Нойбауер выплюнул попавший в рот кусочек табачного листа.
— Все равно я не понимаю, зачем посылать их так далеко.
— Опять же из-за трупов. Нашим властям не нравится, когда где-нибудь находят много трупов. А до сих пор только в крематориях трупы уничтожались так, что потом нельзя будет установить их число. Но, к сожалению, слишком медленно, при нынешних масштабах.

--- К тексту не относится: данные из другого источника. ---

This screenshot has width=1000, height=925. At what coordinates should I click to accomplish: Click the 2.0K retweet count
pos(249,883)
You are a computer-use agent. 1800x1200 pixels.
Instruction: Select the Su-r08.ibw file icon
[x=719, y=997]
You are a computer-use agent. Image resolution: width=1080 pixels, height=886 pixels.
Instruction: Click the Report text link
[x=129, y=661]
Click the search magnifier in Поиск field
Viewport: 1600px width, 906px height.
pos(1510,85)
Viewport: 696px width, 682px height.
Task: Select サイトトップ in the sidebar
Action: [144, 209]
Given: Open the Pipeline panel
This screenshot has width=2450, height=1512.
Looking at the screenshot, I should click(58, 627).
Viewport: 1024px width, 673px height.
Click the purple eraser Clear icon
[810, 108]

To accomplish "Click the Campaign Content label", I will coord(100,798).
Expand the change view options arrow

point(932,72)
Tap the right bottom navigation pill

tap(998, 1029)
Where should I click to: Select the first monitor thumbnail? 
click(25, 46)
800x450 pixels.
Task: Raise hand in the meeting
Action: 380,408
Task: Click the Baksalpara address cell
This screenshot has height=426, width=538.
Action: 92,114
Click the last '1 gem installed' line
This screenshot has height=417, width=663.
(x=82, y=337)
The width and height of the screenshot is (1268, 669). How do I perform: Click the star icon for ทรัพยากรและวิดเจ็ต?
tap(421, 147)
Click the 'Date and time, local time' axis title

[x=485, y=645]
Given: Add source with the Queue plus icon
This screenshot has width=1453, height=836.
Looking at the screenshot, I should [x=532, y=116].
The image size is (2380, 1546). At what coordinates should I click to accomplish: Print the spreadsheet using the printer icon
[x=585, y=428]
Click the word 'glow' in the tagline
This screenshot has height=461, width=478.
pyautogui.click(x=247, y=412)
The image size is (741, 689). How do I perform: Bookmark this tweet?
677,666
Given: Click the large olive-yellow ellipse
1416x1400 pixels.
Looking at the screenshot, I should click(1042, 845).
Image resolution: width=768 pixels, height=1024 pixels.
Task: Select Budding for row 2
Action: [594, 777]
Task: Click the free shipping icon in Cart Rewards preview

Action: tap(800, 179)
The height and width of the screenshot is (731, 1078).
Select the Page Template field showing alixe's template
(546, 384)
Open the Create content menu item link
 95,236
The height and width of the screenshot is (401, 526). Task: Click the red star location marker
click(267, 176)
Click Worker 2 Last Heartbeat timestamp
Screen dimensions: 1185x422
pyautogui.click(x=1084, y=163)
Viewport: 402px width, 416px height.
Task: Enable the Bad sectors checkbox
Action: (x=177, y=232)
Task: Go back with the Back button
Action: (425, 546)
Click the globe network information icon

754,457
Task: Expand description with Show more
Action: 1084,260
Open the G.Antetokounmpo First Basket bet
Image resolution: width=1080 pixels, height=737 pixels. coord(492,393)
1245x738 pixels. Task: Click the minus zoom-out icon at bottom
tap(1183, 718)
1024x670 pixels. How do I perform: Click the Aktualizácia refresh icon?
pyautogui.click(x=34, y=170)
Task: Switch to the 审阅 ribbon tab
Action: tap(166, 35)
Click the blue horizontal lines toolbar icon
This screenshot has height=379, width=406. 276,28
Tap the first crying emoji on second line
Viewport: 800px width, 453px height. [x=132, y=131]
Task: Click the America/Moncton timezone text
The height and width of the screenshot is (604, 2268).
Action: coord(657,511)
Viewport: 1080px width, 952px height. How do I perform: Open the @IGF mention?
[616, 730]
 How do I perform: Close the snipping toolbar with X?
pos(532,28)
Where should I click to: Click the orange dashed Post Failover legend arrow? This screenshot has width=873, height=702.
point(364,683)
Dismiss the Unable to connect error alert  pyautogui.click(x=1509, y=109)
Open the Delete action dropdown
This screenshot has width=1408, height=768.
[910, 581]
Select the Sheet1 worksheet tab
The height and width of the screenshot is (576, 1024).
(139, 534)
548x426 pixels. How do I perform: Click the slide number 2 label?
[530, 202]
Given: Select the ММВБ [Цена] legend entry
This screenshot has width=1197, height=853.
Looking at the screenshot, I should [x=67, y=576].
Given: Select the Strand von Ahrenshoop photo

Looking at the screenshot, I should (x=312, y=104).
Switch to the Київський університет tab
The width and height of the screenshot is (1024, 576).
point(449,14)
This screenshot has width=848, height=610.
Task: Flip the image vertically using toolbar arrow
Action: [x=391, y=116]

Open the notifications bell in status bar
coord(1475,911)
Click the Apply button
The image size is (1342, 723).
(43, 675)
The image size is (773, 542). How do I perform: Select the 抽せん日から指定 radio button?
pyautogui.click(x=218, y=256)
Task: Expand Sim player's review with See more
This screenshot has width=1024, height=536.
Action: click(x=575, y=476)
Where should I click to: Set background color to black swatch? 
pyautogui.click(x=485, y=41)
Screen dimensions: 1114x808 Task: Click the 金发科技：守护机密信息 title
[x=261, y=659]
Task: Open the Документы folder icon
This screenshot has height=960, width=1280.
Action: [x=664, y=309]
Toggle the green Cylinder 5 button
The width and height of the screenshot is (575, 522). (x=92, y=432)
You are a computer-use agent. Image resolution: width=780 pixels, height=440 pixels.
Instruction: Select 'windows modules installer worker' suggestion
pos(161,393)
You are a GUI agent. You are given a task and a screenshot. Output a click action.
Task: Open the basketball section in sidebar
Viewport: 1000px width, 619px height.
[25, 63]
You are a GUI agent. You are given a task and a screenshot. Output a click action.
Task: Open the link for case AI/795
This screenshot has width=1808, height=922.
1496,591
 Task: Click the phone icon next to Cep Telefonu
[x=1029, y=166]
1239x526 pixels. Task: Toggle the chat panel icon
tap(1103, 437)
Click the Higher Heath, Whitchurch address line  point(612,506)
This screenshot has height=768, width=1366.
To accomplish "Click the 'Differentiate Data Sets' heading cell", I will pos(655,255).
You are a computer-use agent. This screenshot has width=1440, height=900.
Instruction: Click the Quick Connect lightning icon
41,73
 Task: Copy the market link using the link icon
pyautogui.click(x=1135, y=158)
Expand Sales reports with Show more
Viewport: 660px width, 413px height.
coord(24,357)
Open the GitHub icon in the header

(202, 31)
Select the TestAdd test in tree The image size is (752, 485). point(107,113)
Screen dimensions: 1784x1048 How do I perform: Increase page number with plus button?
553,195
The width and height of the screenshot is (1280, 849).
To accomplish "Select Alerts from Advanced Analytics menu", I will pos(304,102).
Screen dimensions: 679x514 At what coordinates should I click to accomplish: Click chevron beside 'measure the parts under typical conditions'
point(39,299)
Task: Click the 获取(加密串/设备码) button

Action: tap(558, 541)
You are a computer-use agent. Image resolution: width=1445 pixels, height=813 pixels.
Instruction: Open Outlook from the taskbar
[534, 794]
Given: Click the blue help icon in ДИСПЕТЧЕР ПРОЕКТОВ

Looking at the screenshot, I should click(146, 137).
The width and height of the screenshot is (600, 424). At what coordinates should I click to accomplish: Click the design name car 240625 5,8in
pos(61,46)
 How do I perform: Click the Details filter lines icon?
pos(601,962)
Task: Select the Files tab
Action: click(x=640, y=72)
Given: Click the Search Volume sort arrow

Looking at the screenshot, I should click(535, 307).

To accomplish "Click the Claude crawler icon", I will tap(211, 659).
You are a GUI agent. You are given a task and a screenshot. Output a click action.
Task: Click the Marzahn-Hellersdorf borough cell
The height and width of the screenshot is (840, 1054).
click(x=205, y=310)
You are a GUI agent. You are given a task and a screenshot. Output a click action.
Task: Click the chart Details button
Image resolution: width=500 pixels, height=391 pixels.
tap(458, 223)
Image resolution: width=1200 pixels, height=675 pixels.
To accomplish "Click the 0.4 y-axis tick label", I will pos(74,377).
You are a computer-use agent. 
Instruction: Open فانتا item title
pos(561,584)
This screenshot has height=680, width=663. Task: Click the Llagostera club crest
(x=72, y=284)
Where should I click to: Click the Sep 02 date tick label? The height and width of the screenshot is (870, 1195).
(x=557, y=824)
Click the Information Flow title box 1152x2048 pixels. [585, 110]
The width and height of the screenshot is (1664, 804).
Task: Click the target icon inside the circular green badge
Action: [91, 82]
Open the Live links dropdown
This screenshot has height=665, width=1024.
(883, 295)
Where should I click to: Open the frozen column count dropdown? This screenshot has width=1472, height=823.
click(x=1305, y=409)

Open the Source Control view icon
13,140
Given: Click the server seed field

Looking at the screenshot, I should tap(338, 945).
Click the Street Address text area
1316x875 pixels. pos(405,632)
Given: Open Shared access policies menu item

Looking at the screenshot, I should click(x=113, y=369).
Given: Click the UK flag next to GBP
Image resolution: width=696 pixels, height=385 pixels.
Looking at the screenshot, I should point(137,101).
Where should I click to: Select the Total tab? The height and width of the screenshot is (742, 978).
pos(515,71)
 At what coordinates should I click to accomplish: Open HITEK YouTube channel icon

Нет еще пока по-настоящему эффективных, современных средств, позволяющих быстро обрабатывать большие количества. Братские могилы даже через несколько лет можно в любой момент раскопать, чтобы потом рассказывать всему миру страшные сказки. Как это было в Польше и России.
— Почему этот сброд нельзя было просто во время отступления… — Нойбауер тут же спохватился, — я имею в виду во время стратегического сокращения линии фронта — оставить там, где они были? Они же уже ни на что не годятся. Оставить их американцам или русским, и пусть они с ними целуются!
— Вопрос опять упирается в тела, — терпеливо объяснил Вебер. — В американской армии полно журналистов и фоторепортеров. Они бы тут же наделали снимков и заявили бы, что людей морили голодом.